878 Mildred

Discovery
- Discovered by: S. B. Nicholson H. Shapley
- Discovery site: Mount Wilson Obs.
- Discovery date: 6 September 1916

Designations
- Named after: Mildred Shapley Matthews
- Alternative designations: 1916 f, 1985 VG_{6}, 1991 GZ_{8}
- Minor planet category: main-belt Nysa–Polana complex

Orbital characteristics
- Epoch 31 July 2016 (JD 2457600.5)
- Uncertainty parameter 0
- Observation arc: 99.57 yr (36368 days)
- Aphelion: 2.8953 AU (433.13 Gm)
- Perihelion: 1.8286 AU (273.55 Gm)
- Semi-major axis: 2.3619 AU (353.34 Gm)
- Eccentricity: 0.22580
- Orbital period (sidereal): 3.63 yr (1325.9 d)
- Mean anomaly: 198.89°
- Mean motion: 0° 16^{m} 17.472^{s} / day
- Inclination: 2.0648°
- Longitude of ascending node: 172.83°
- Argument of perihelion: 190.14°

Physical characteristics
- Dimensions: ~4 km
- Synodic rotation period: 2.660 h (0.1108 d)
- Spectral type: S
- Absolute magnitude (H): 14.7

= 878 Mildred =

Main-belt asteroid

878 Mildred is an asteroid orbiting the Sun in the main asteroid belt.

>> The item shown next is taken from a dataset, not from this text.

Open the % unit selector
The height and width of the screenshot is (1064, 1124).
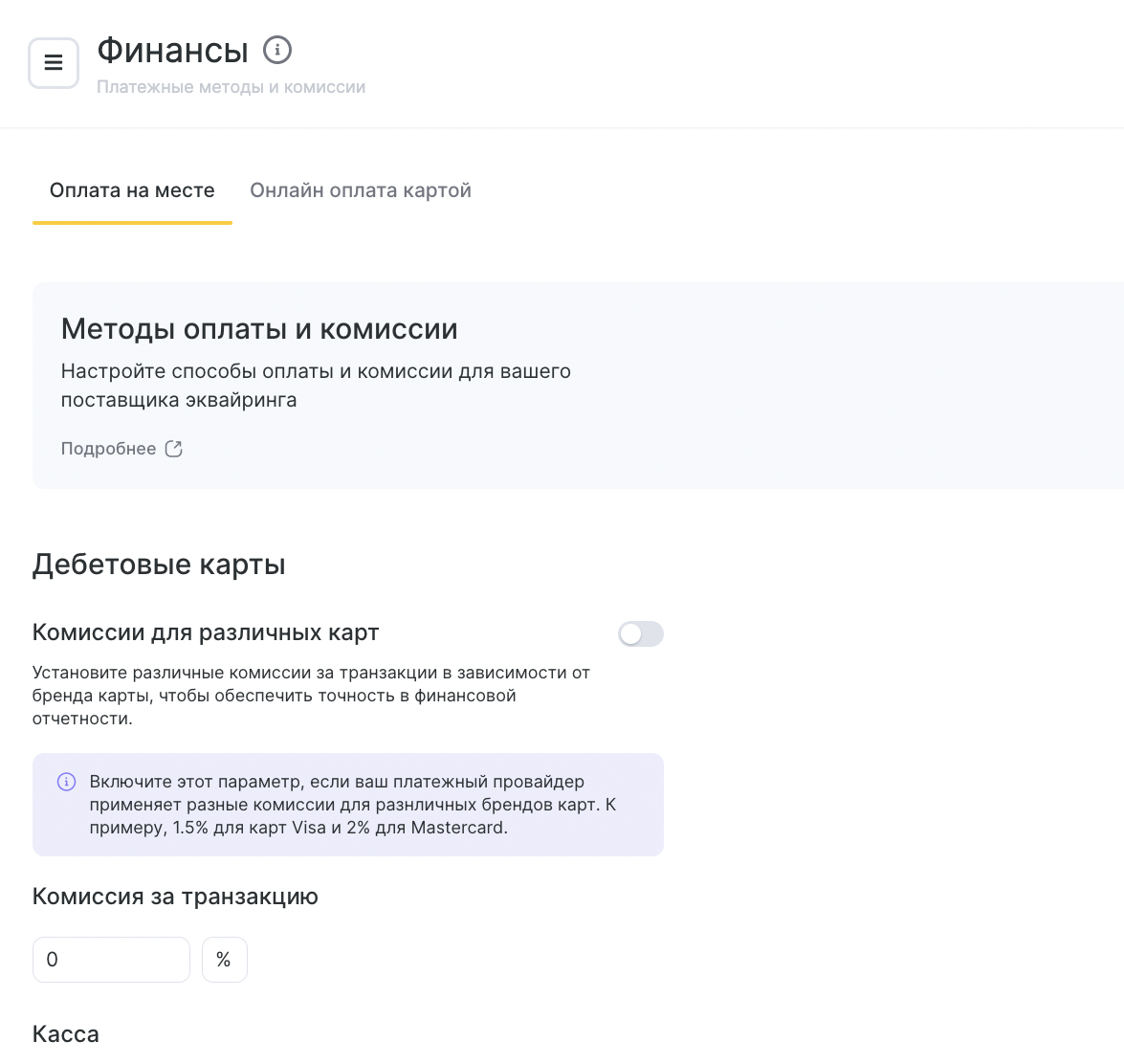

It has been proposed to host an asteroid family called the Mildred family, which is thought to belong in the Nysa–Polana complex. The Mildred subgroup, and by extension 878 Mildred itself, is thought to have been formed by a recent fragmentation event from a larger asteroid.

== Discovery ==

878 Mildred was originally discovered in 1916 using the 1.5 m Hale Telescope at the Mount Wilson Observatory, but was subsequently lost until it was again observed on single nights in 1985 and 1991 (a lost asteroid). Initially only two observations of the asteroid were taken on 1916-09-06 which does not allow for an accurate orbital determination, however interest in the object prompted further investigation and more measurements were taken in late September and October. The asteroid was re-discovered in 1991 by Gareth V. Williams. It is named after Mildred Shapley Matthews.

== Physical properties ==

By comparing the asteroid's perceived brightness and the then computed distance from the Sun the discoverers arrived at an absolute visual magnitude of 14.3, which if one assumes Mars-like albedo gives an approximate diameter of 3 to 5 kilometers.